**Listing**
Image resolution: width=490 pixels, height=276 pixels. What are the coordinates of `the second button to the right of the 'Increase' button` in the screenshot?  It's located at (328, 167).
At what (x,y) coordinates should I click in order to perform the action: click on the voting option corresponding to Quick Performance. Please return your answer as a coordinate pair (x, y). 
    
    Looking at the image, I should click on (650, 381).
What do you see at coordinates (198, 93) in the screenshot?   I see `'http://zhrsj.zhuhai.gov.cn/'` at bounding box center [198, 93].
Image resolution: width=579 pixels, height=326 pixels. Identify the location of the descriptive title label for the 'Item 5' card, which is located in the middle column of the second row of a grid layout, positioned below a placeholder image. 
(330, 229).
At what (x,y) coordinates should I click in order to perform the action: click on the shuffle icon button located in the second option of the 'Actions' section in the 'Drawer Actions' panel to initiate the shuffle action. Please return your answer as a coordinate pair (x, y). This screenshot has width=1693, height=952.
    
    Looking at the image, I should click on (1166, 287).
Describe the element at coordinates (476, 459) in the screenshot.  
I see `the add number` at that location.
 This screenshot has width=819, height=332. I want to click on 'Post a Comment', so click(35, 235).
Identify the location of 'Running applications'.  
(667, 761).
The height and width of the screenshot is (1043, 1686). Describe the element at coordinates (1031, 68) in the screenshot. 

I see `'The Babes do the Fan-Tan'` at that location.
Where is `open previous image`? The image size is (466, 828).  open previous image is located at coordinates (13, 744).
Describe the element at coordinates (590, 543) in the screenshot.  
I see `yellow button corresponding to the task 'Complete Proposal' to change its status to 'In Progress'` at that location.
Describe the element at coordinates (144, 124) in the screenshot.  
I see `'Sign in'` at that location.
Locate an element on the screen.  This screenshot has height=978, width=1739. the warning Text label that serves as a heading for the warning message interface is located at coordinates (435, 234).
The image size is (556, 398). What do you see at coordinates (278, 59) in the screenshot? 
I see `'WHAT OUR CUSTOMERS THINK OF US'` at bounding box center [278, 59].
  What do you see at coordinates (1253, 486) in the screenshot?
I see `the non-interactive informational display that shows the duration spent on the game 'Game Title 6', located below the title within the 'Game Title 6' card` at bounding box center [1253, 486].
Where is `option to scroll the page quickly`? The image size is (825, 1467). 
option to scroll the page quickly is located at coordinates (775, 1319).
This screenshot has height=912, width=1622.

**Set exercise**
Render the material above, starting at the line that contains "Identify the location of 'Running" and ending at the line that contains "Babes do the", as a JSON array of strings with one string per line and blank lines omitted.

**Task result**
[
  "Identify the location of 'Running applications'.  ",
  "(667, 761).",
  "The height and width of the screenshot is (1043, 1686). Describe the element at coordinates (1031, 68) in the screenshot. ",
  "I see `'The Babes do the Fan-Tan'` at that location."
]